--- Records supplied ---

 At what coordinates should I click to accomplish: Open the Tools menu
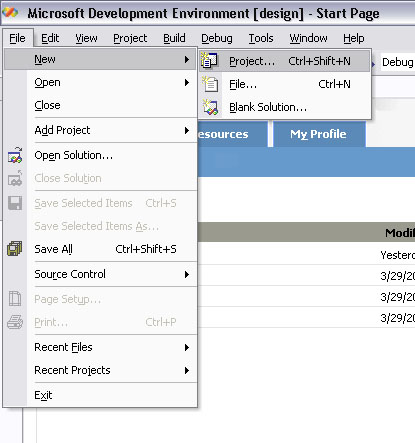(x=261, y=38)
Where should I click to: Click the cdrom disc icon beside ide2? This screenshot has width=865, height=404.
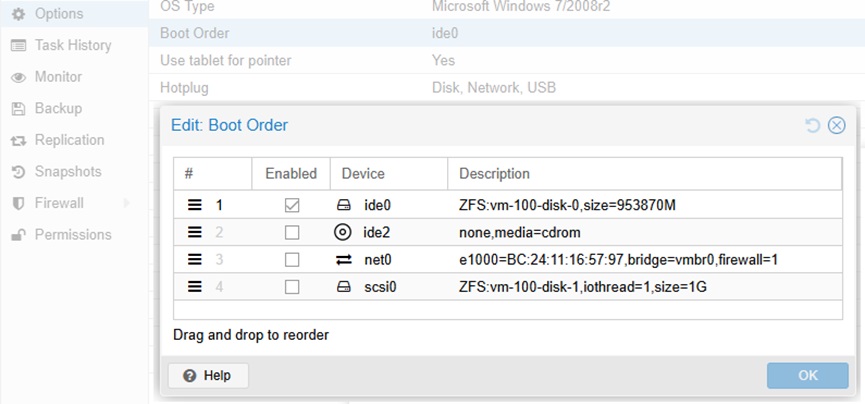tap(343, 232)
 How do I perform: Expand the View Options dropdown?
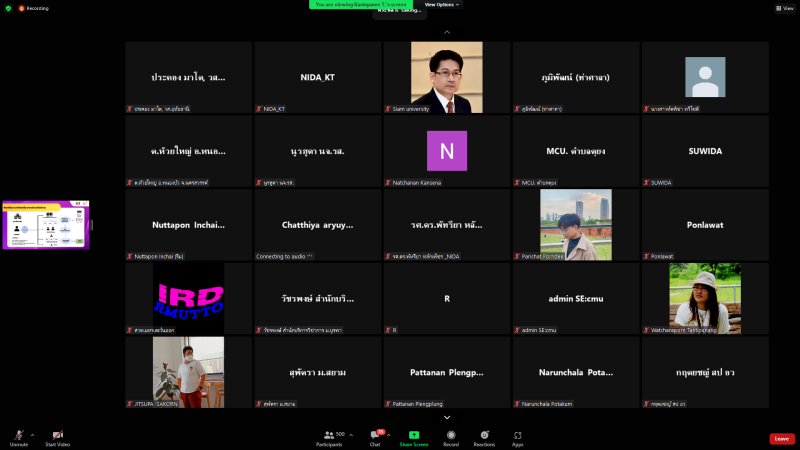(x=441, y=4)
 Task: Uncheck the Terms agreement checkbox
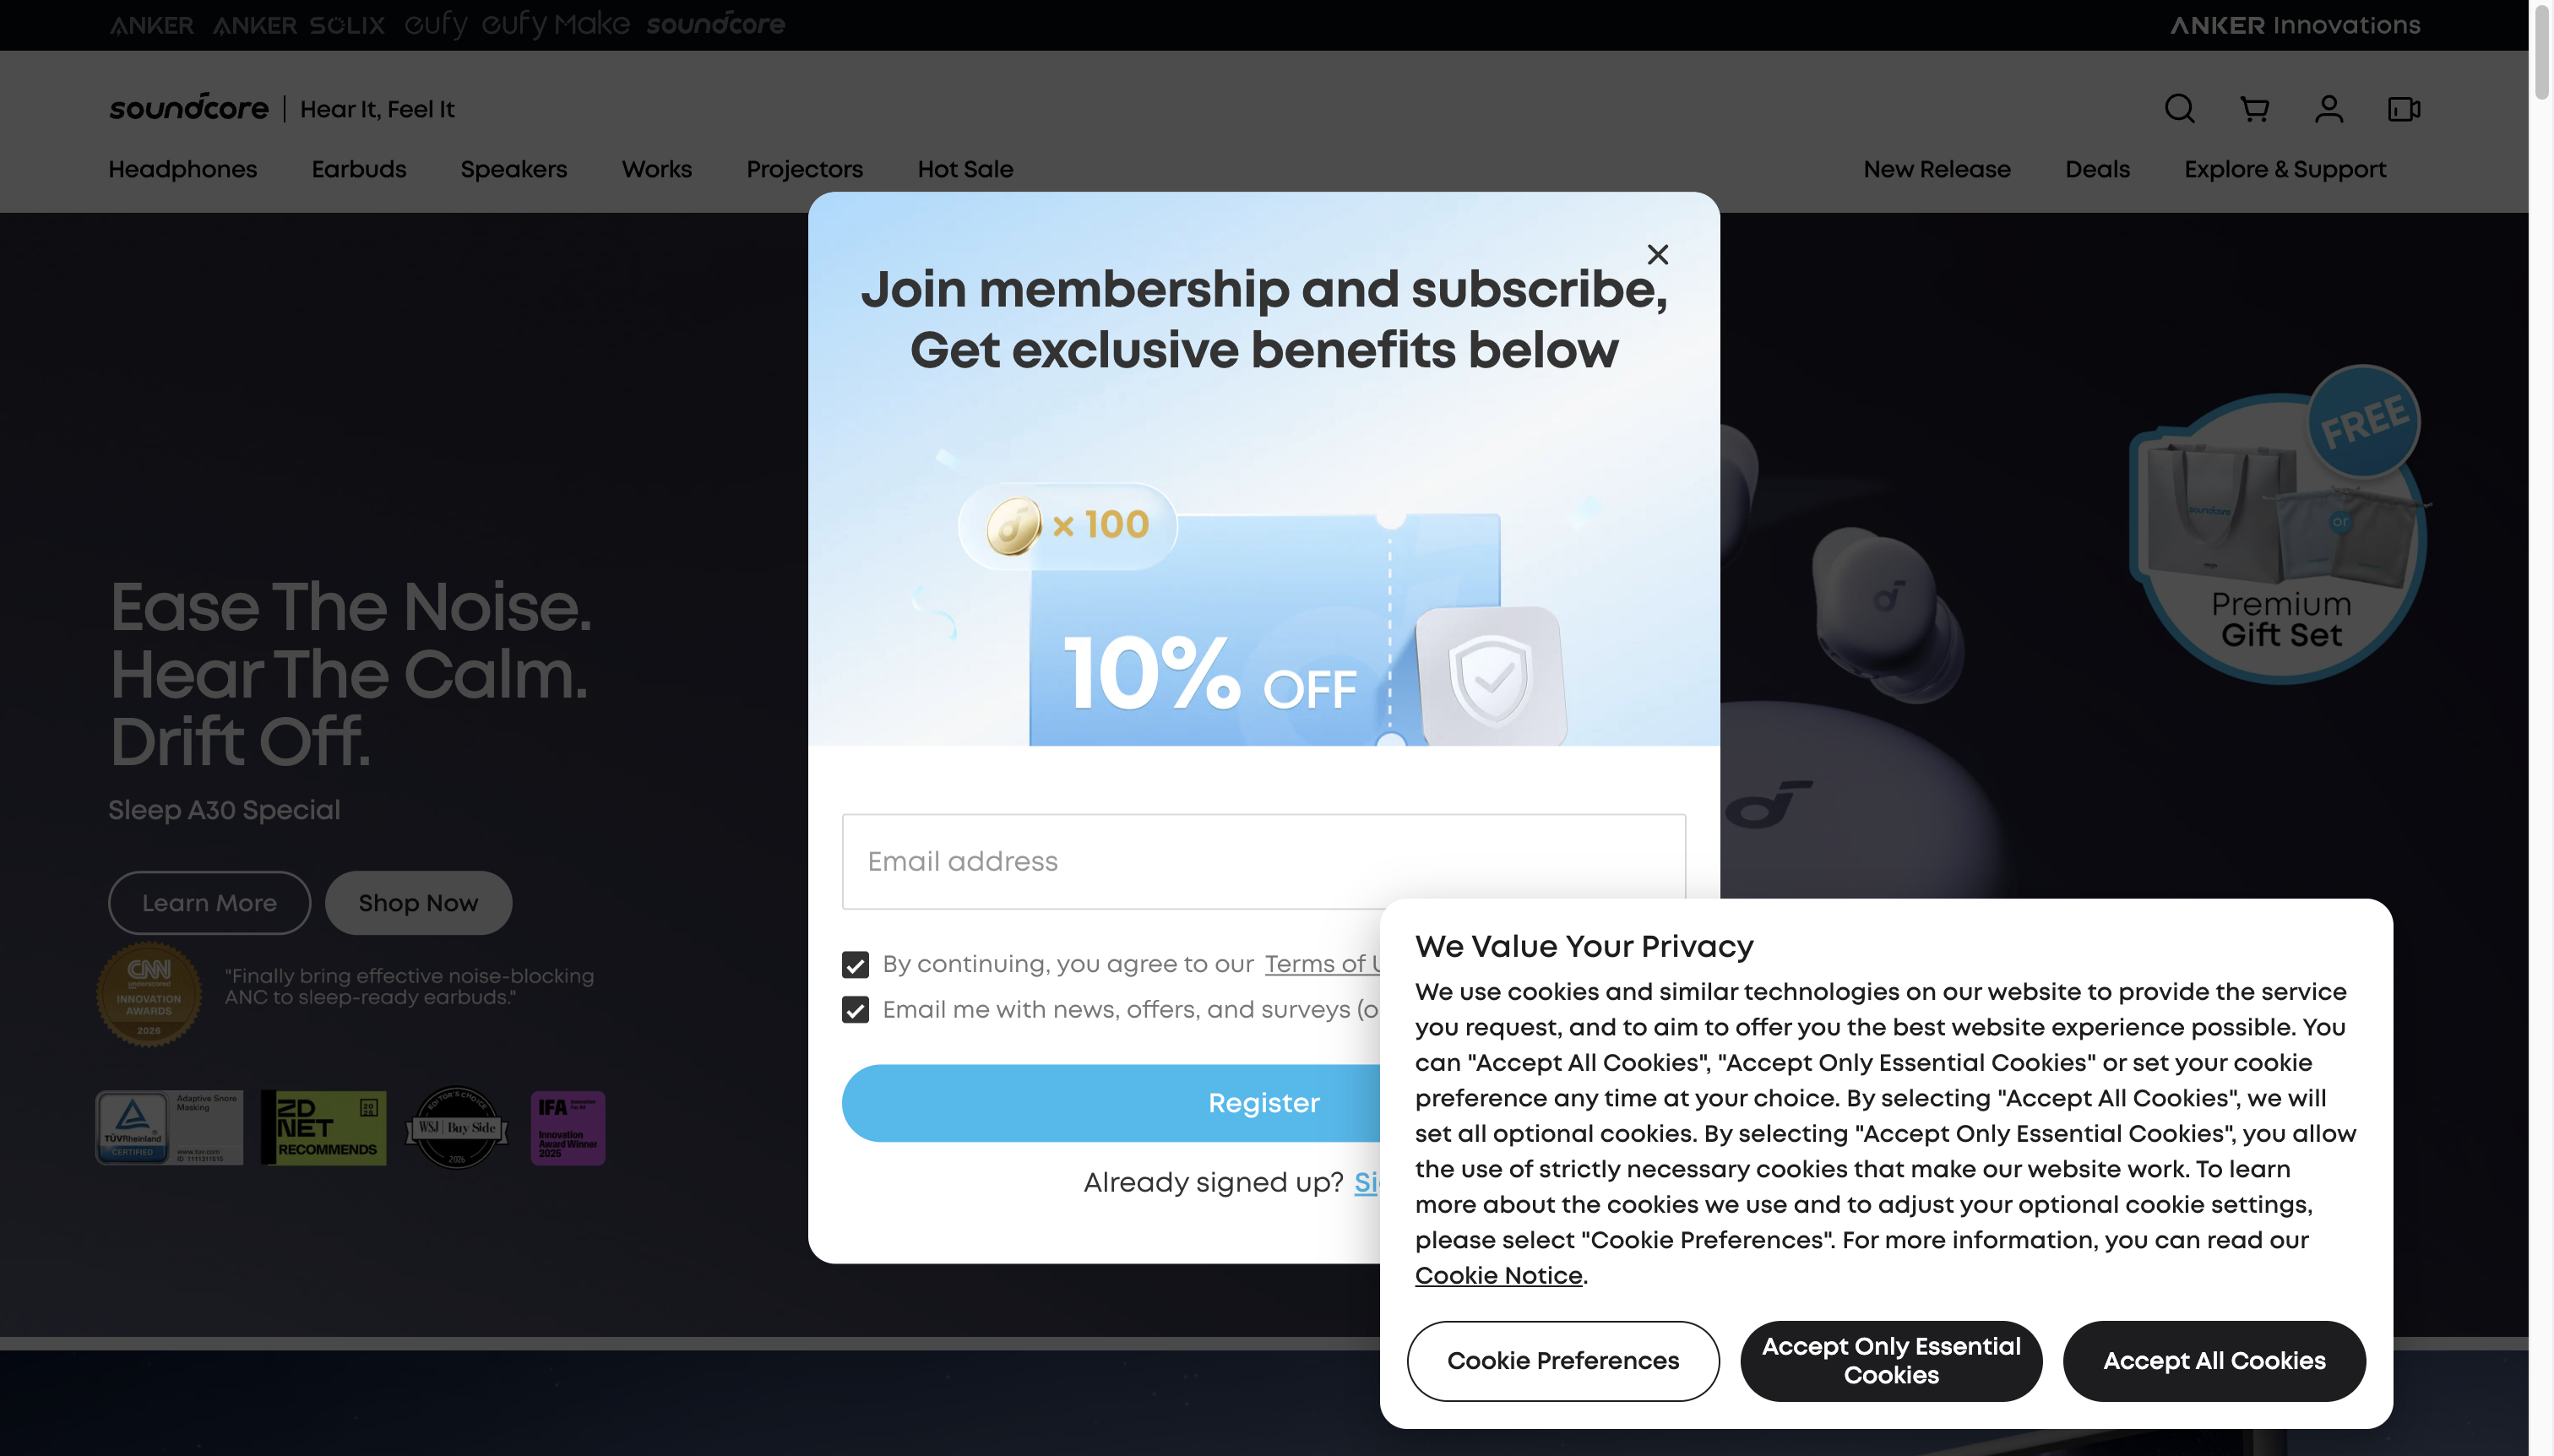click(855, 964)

---

Exercise details: Only the pictures are to be left out; repeat all other material exactly.

Output of the exercise:
 At what coordinates should I click to accomplish: Open the Tools menu
(x=261, y=38)
Where should I click to: Click the cdrom disc icon beside ide2? This screenshot has width=865, height=404.
tap(343, 232)
 How do I perform: Expand the View Options dropdown?
(x=441, y=4)
 Task: Uncheck the Terms agreement checkbox
click(855, 964)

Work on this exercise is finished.